For the background on this, please see http://drupal.org/node/1067802.
Given all that, what situations exists where I might want to use db_select(), or should I be relying solely on db_query?
For the background on this, please see http://drupal.org/node/1067802.
Given all that, what situations exists where I might want to use db_select(), or should I be relying solely on db_query?
There are 5 reasons to use SelectQuery
You are building dynamic queries with a varying number of conditions, joins, fields and so on. See field_read_fields() for an example.
You want to use so called Extenders. Example extenders are PagerDefault (replaces pager_query()) and TableSort (replaces tablesort_sql()). These allow to add additionally functionality to SelectQuery. See also How do you make sortable tables with a pager with data from a custom table?. An example: node_page_default().
You want to allow other modules to alter your queries. Then you can add so called tags and SelectQuery will automatically call a corresponding alter hook for that tag. I'm am heavily relying on this with my Privatemsg module (We already did that in D6 with a custom query builder).
If you want/need to use the node_access system to only show nodes the user is allowed to see. Just add the 'node_access' tag to your $query. This replaces db_rewrite_sql().
SelectQuery has a few features that help to make your code work the same across all supported databases. For example there is SelectQuery::orderRandom(). And if you have a LIKE condition, ->condition('field', $value, 'LIKE') will make sure that it is always a case insensitive comparison. In D6, you had to use LOWER() for that which was much slower. But AFAIK, there aren't more than this two right now.
If none of these reasons apply for a specific case, use db_query().
The documentation about db_query()
says:
Use this function for SELECT queries if it is just a simple query string. If the caller or other modules need to change the query, use db_select() instead.

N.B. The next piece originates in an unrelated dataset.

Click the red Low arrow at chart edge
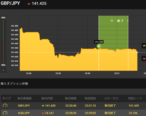This screenshot has height=116, width=146. tap(144, 58)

I always use db_select as I prefer readability, maintainability and cross database compatibility over small performance gains. Moreover, I think the numbers given in the mentioned issue give a wrong image of the overall performance. We are talking a 300 microseconds difference on a query that, when returning more than a single column often run in the multi millisecond range. And I wouldn't be surprised if there is some 1-time only overhead (class loading) and thus that the differences for a full (page) request are far less.